During the season of Lent, various members of Trinity’s community will share what has nurtured their faith during their life’s journey. This week, we hear from Don B.
I left the church and abandoned my faith from the ages of 18-41. In that period of my life, I focused too much on those voices in the church that equated the American dream with the embodiment of Christianity.
I told myself that if that is what Christianity means then I wanted nothing to do with it. Fortunately, Christ’s spirit is so much bigger than any small minded notion of “religion” that I literally fell to my knees in 1991 and begged God to open my heart to his truth.
Jonathan Walton’s book, (2019) Twelve Lies that Hold America Captive: And the Truth that Sets Us Free speaks to the dichotomy between White American Folk Religion (WAFR), which embraces the pursuit of peace, prosperity and happiness, our “right” given to us by our Constitution, and and the building of God’s kingdom here on earth and beyond. In its most “meaty” form, the season of Lent focuses upon redemption, forgiveness, submission, and a path to new beginnings, Walton makes the case that the tenets of American life that we often just accept as truths (these are the Twelve Lies, such as we are a Christian nation, all men are created equal, we are the most generous nation in the world, America is the land of the free) interfere and may be in direct conflict with establishing God’s kingdom. For example, when Walton discusses the tenet of “America is the Greatest Nation on Earth, he says:
“All of us have to choose who we will serve. We can worship at the altar of work and performance for a reward. Or we can rest in Christ and work in response to the reception of our reward in full as we are adopted into the family of God and filled with the holy Spirit by his glorious grace. The myth of American exceptionalism and the lie the America is the greatest country in the world is the extension of the individual belief that I am the best. And no person can bear this burden of superiority and supremacy, except for Christ (p. 168-9).”
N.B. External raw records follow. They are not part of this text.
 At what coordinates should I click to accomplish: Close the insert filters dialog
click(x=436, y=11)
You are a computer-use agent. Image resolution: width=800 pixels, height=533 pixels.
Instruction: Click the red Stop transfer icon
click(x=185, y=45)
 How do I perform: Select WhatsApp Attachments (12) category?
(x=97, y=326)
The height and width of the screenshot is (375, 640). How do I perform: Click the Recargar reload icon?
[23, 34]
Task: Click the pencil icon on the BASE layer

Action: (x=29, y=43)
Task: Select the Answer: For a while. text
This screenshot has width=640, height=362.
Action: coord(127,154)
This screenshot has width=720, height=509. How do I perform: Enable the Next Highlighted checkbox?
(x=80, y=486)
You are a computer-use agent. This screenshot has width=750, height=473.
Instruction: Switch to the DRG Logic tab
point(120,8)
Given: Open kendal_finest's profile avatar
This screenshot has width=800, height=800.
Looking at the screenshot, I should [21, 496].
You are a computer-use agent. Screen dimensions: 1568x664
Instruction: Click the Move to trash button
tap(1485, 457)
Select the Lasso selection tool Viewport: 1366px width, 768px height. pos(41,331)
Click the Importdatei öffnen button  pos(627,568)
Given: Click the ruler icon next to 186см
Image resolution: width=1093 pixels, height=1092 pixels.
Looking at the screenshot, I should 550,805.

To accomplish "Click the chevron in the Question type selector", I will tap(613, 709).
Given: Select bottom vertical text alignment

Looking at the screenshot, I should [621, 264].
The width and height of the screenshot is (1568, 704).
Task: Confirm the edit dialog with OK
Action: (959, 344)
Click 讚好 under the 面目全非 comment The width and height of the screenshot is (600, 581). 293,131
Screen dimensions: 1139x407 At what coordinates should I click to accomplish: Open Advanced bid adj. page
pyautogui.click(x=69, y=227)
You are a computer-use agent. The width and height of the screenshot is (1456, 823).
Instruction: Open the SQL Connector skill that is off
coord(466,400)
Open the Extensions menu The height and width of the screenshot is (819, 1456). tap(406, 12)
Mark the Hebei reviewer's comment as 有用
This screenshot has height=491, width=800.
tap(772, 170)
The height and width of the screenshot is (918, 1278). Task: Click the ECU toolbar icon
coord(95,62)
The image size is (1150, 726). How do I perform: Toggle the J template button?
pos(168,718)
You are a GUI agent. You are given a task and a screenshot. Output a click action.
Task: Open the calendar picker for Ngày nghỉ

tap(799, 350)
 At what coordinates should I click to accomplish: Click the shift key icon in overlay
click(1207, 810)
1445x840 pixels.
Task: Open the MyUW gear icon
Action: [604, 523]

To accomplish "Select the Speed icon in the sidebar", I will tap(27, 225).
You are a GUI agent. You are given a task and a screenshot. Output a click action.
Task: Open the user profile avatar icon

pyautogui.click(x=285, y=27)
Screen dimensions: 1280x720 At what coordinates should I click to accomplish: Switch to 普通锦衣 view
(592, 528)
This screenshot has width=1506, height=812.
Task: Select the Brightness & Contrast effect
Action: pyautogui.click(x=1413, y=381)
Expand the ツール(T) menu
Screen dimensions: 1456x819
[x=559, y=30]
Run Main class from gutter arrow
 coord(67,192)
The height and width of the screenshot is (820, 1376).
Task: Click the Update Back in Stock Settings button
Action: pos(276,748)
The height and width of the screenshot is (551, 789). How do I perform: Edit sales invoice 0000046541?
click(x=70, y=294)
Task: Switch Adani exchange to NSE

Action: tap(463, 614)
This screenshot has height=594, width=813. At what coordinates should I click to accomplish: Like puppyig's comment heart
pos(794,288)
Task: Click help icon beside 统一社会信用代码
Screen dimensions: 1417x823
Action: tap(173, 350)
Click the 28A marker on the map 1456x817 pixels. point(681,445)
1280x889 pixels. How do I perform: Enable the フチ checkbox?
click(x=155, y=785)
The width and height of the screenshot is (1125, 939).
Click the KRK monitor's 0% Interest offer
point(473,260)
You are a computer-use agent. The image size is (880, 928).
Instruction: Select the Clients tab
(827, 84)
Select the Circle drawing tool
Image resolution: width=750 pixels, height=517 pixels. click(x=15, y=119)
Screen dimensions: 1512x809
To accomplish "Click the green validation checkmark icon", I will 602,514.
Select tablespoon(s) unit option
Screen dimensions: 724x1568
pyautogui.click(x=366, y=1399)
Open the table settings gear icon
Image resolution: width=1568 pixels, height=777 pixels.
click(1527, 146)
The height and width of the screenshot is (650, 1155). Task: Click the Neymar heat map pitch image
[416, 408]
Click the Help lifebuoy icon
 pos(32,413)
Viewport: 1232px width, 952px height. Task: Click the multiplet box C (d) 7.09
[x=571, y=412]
I am hoping that a few of us can meet during Lent ,perhaps as part of a dinner group, to listen carefully to each other, to hear each other’s stories, and to delight in discovering the truths that set us free. The value of sharing time in this book and gathering in community is not to agree with everything that Walton says but to have a meaningful, reflective, honest conversation about how the culture that we all live in affects our ability to truly carry out the Gospel and build God’s kingdom.